Statistical Analysis

Data are presented in scatter plots or as mean ± S.E. Comparisons between groups were performed using unpaired Student's t test or Wilcoxon rank sum test. p < 0.05 was considered significant between groups.

Study Approvals

Animals

All animal experiments were approved by the Cleveland Clinic and Mayo Clinic IACUC and were performed in accordance with NIH, Cleveland Clinic, and Mayo Clinic guidelines.

Human Tissue Samples

All human tissue samples were obtained from the Cleveland Clinic, Department of Pulmonology and Critical Care Medicine as part of a clinical investigation study. All participants gave written informed consent, and the Institutional Review Board of the Cleveland Clinic approved the study protocol.
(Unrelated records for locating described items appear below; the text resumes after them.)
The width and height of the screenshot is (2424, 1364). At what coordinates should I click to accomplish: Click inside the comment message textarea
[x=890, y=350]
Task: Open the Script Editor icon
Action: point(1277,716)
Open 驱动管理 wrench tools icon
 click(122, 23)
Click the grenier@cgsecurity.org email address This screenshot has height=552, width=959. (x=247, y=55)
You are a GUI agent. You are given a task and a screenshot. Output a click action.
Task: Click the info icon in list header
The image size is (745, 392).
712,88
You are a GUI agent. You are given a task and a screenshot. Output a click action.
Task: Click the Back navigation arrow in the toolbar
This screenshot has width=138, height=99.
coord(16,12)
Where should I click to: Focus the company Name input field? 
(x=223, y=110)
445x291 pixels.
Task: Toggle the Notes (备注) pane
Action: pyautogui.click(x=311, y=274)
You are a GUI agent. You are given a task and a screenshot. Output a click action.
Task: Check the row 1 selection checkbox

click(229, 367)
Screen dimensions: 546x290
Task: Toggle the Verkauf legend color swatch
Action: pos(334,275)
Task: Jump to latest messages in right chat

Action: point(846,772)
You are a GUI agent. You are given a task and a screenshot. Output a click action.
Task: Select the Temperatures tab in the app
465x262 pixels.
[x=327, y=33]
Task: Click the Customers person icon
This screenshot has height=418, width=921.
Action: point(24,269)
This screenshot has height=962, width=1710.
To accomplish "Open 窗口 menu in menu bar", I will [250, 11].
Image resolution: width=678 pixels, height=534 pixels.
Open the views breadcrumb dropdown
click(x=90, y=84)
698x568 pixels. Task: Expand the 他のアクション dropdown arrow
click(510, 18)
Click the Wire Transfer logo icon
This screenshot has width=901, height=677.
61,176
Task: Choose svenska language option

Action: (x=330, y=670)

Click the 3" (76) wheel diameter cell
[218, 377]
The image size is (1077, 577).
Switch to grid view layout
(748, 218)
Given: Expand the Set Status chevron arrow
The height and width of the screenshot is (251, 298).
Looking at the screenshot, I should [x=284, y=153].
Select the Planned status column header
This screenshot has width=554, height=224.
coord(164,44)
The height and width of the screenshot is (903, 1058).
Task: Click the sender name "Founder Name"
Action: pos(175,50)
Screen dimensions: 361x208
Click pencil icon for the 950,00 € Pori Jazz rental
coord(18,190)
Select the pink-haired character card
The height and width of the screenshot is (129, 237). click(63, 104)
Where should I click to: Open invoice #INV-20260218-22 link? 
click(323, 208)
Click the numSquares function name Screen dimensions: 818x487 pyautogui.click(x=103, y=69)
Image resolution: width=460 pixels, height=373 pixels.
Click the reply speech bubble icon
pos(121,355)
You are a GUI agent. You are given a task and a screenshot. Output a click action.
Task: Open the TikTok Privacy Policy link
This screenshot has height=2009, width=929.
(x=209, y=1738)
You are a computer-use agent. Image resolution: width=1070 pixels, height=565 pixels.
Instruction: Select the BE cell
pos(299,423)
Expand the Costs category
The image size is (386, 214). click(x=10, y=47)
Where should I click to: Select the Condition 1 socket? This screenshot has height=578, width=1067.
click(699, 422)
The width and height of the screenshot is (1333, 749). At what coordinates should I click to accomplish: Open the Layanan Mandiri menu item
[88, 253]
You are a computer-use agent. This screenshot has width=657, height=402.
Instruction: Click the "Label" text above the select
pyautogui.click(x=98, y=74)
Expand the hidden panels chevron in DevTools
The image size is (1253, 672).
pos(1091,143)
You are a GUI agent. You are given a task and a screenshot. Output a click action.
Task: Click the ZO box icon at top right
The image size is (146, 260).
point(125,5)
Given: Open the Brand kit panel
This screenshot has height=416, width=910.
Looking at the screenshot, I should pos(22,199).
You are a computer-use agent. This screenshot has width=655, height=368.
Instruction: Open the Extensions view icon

Clinical investigations were conducted in accordance with the Declaration of Helsinki principles.

Author Contributions

Z. W., J. A. D., and S. L. H. wrote the manuscript. S. L. H. conceived the project and Z. W., J. A. D., and S. L. H. designed and supervised the studies. Z. W., J. A. D., and S. L. H. analyzed the data. Z. W., J. B., M. A. A., N. A. L., and J. J. L. performed animal asthma studies and/or provided experimental expertise. M. J. T., M. K., S. A. C., S. C. E., and R. A. D. performed the human asthma challenge studies.